All that made me chuckle, because re-reading it, it opened with a note from Adams about how Watership Down came about, and it was a story he was telling his daughters in the car. No deep political message intended, at least not at the get-go. Academia always amuses me like that, because we spend so much time in literature classes analyzing the deeper meaning of fiction that it often feels like we’re overthinking it.

Don’t get me wrong, the final version of Watership Down also contains conversation about hierarchies and survival and what not, but the fact that it was created with entertainment in mind strikes a chord. We often forget that books are out there for enjoying as well as discussion.

Digression aside – Watership Down. There were ups and downs to this book. I think I liked it well enough in high school – certainly enough that I don’t have harsh memories of hating it, which is something. Revisiting the book puts me solidly in the middle. There are moments that are interesting and I am invested in the rabbits’ story. There are moments where I found myself frustrated that things were just dragging along and it seemed the book should have been over by now. I have two major complaints about Watership Down for me as a reader, and the absolute first is the lack of an overall plot. One could certainly argue that setting up a new and thriving warren is the overall plot, but the way it is written is like a bumpy road with several small subplots that are solved in a linear matter. Getting away from the old warren, finding a home for the new one, farm raid, the Efrafa raid, and so on. Generally, though? This book dragged and dragged and dragged. I just read for it to be done and I’m not quite sure why it needed to be so long.

The format works really well for a story that is told in the oral tradition. You want the sort of thing that goes up and down in tension to be told over a multi-session period. It works much less well in a written book unless that book is a book of loosely connected short stories. But this one isn’t. So there.

As for its classification as classic children’s lit… whoever decided that is foolish. This book is violent. We’ve got one rabbit at Efrafa that is badly mutilated and put on display as a warning and that’s just a taste of the harshness. It doesn’t bother me, but as a book that is regularly taught to ‘tweens, it’s something to consider. Not that they couldn’t handle it, but it certainly depends on the person….

Considering that the book is more dialogue than description, the characters are mostly alright. I quite liked Pipkin and Blackberry. I thought Fiver was pretentious and Hazel selfish. You can get behind the characters for a little while, at least, but they’re not likable enough to dismiss the very slow and ambling tone of the story as a whole.

Watership Down is interesting because it’s different, but I’m not quite sure how it managed to reach this place of being a masterpiece and taught in school.
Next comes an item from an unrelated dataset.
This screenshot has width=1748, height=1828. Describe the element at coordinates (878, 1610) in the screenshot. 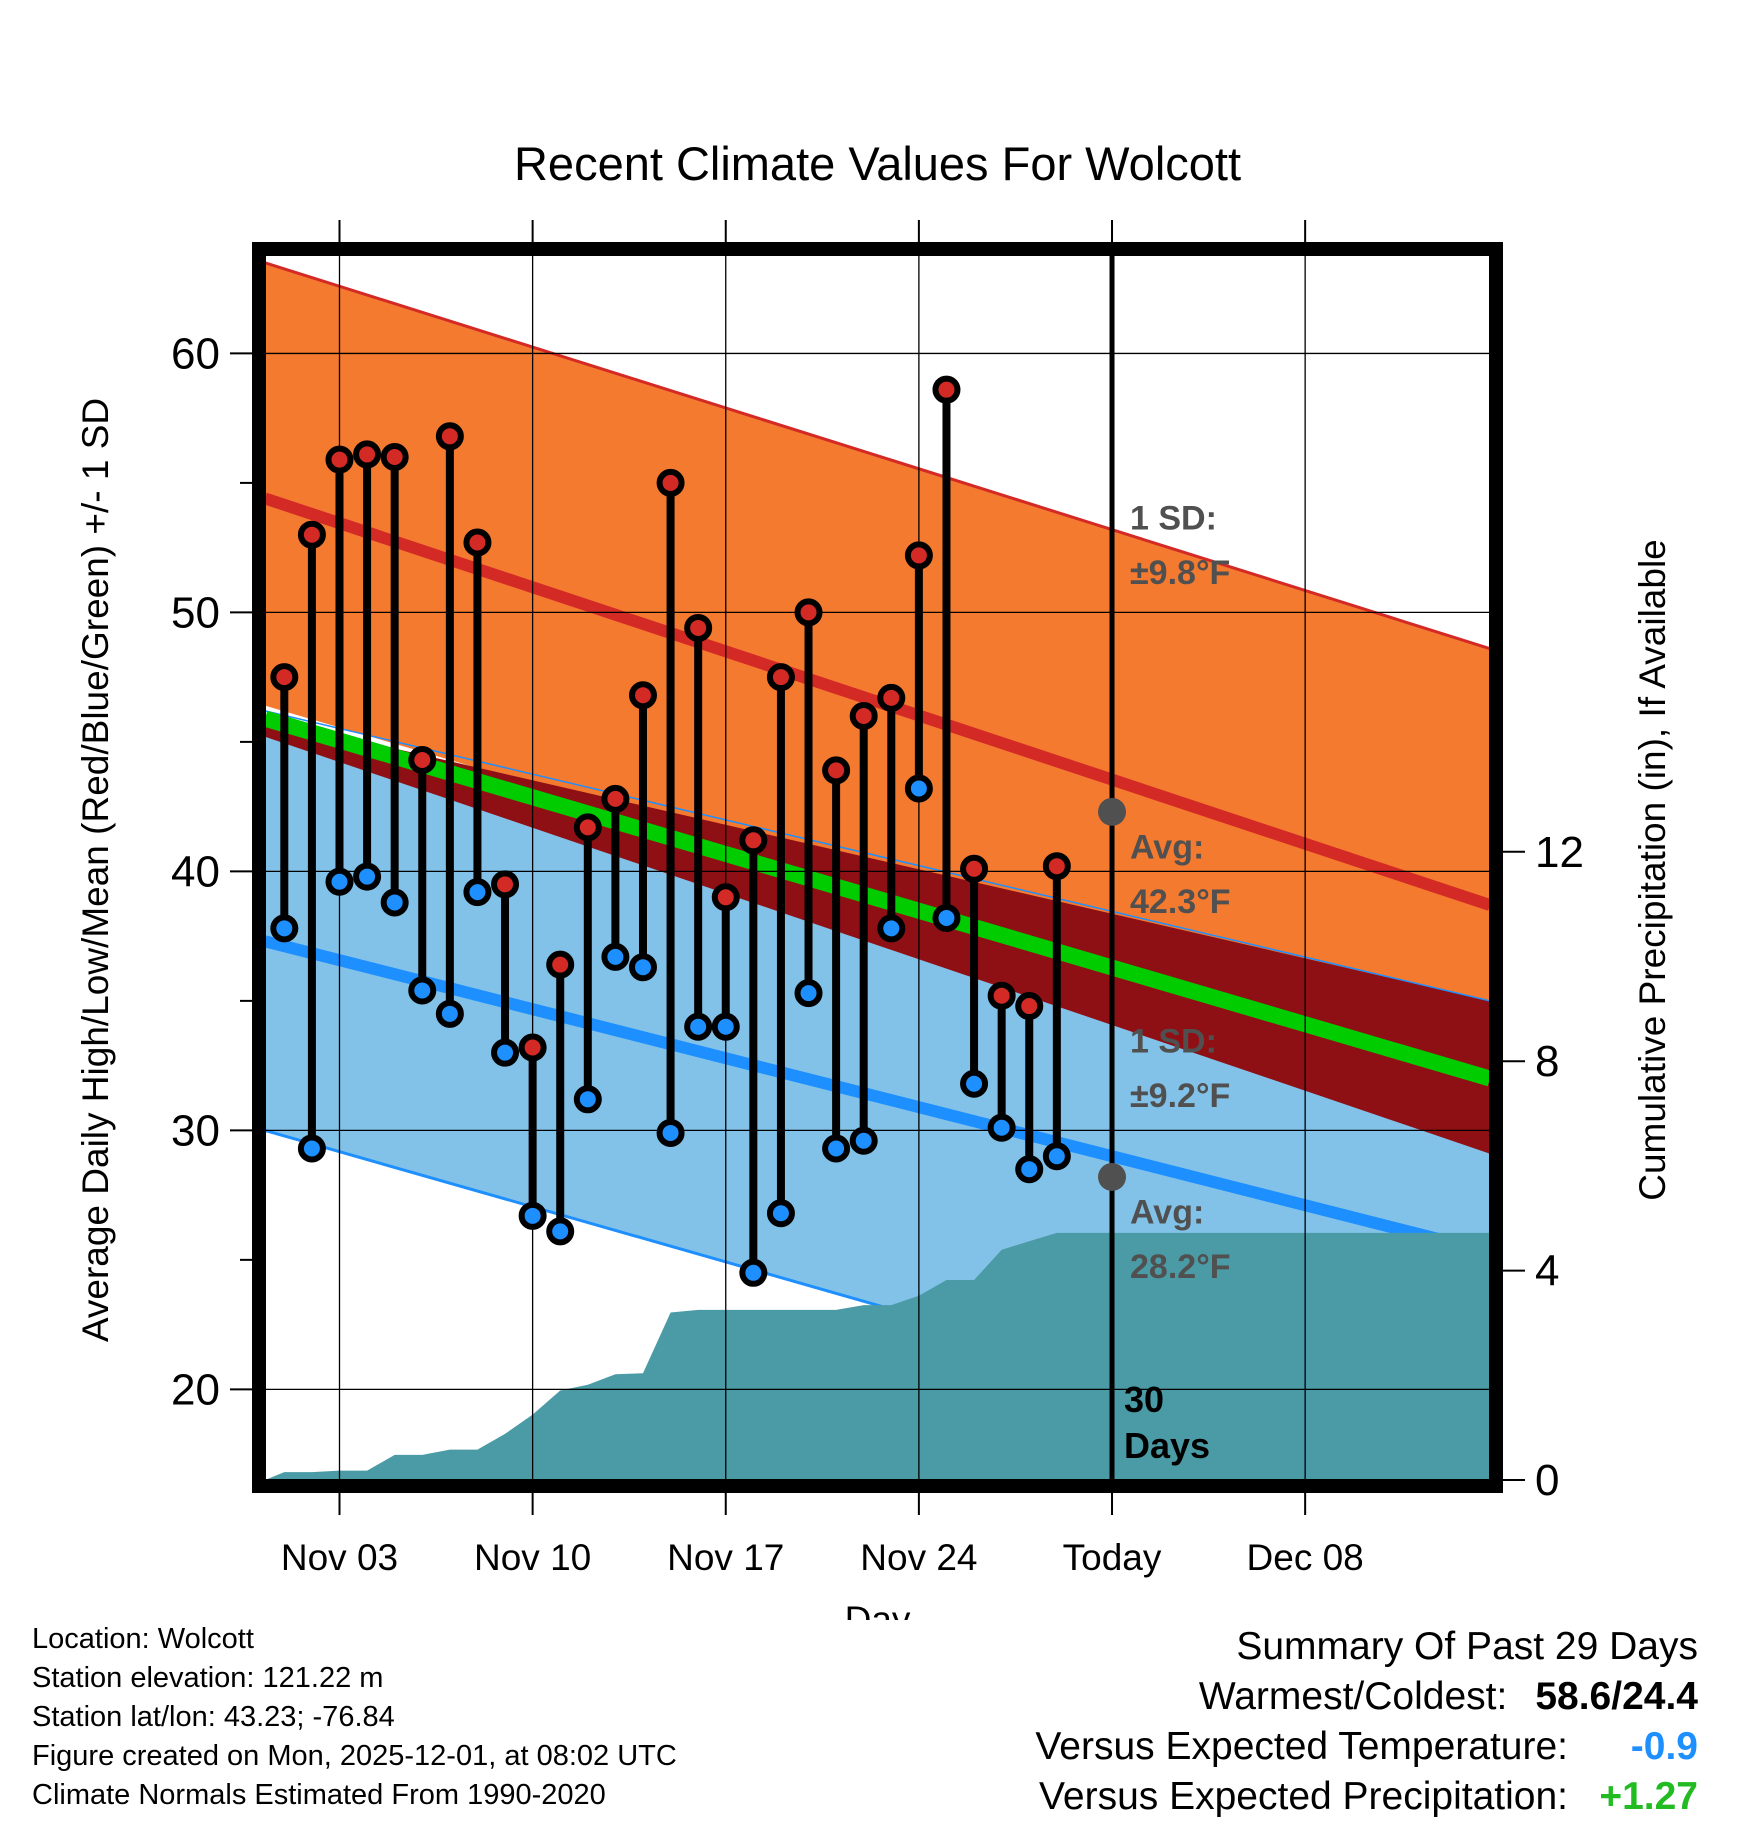

I see `x-axis-title: Day` at that location.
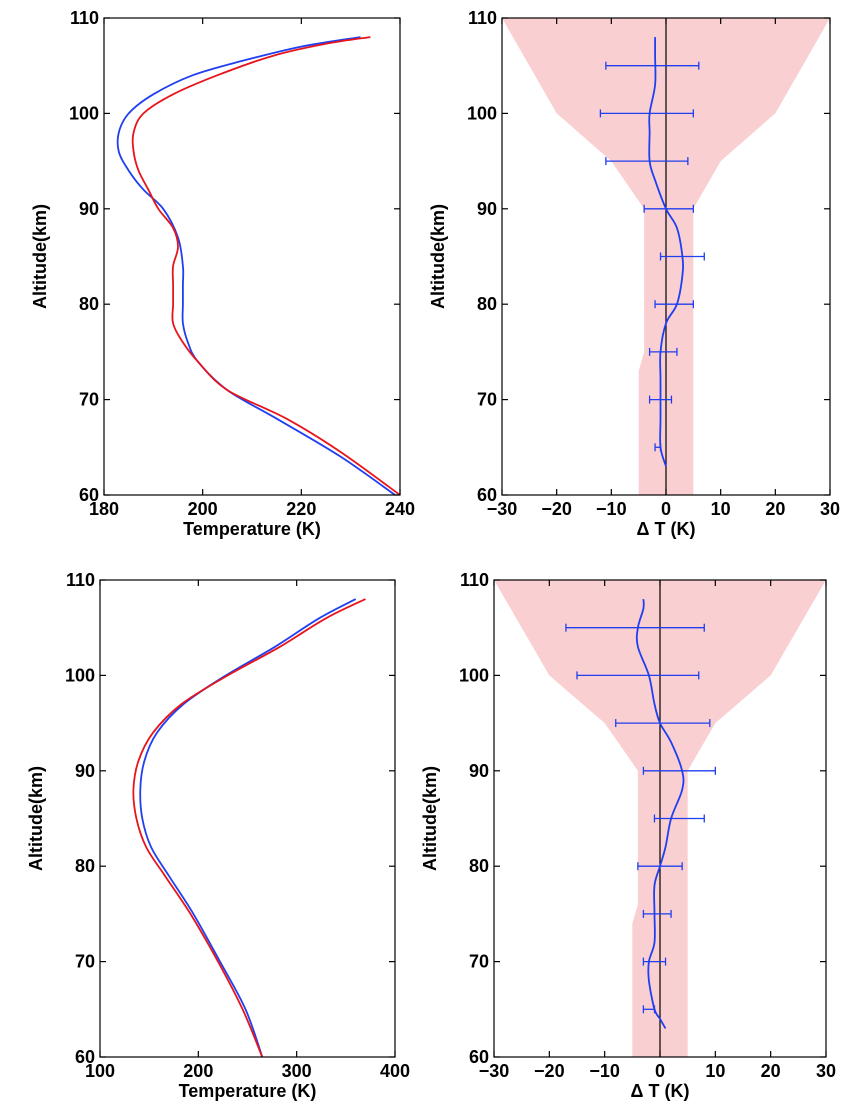  Describe the element at coordinates (400, 509) in the screenshot. I see `x-tick-label: 240` at that location.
I don’t mind animals as main characters, and I feel Richard Adams presented them fairly well – they felt like rabbits, not people, and I thought that was well done. I am glad I revisited Watership Down just on a the pretense of refreshing my memory, but this really isn’t the type of book I would excitedly recommend to most people or keep in my personal library, because I was bored. It was interesting and different enough that it’s the type of thing maybe I’d borrow and pick up every decade and a half… but I think even that’s a bit generous.